**Provided records**.
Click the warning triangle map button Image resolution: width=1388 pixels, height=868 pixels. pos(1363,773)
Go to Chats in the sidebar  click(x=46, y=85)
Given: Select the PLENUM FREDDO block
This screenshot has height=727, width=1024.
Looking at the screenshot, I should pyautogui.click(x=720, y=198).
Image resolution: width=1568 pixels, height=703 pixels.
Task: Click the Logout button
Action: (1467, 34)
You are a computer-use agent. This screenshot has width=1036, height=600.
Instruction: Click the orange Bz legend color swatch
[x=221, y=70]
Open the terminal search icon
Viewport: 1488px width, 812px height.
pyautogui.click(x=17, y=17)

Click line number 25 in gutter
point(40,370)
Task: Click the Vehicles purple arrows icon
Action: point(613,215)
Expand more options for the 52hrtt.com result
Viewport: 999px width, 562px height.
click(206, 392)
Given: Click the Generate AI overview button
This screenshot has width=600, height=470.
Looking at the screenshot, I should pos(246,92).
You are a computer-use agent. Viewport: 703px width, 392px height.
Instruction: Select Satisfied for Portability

**What you need to do**.
Can you quote all of the material above, line for line and without changing a word?

**Exercise output**.
Click the warning triangle map button Image resolution: width=1388 pixels, height=868 pixels. pos(1363,773)
Go to Chats in the sidebar  click(x=46, y=85)
Given: Select the PLENUM FREDDO block
This screenshot has height=727, width=1024.
Looking at the screenshot, I should pyautogui.click(x=720, y=198).
Image resolution: width=1568 pixels, height=703 pixels.
Task: Click the Logout button
Action: (1467, 34)
You are a computer-use agent. This screenshot has width=1036, height=600.
Instruction: Click the orange Bz legend color swatch
[x=221, y=70]
Open the terminal search icon
Viewport: 1488px width, 812px height.
pyautogui.click(x=17, y=17)

Click line number 25 in gutter
point(40,370)
Task: Click the Vehicles purple arrows icon
Action: point(613,215)
Expand more options for the 52hrtt.com result
Viewport: 999px width, 562px height.
click(206, 392)
Given: Click the Generate AI overview button
This screenshot has width=600, height=470.
Looking at the screenshot, I should pos(246,92).
You are a computer-use agent. Viewport: 703px width, 392px height.
Instruction: Select Satisfied for Portability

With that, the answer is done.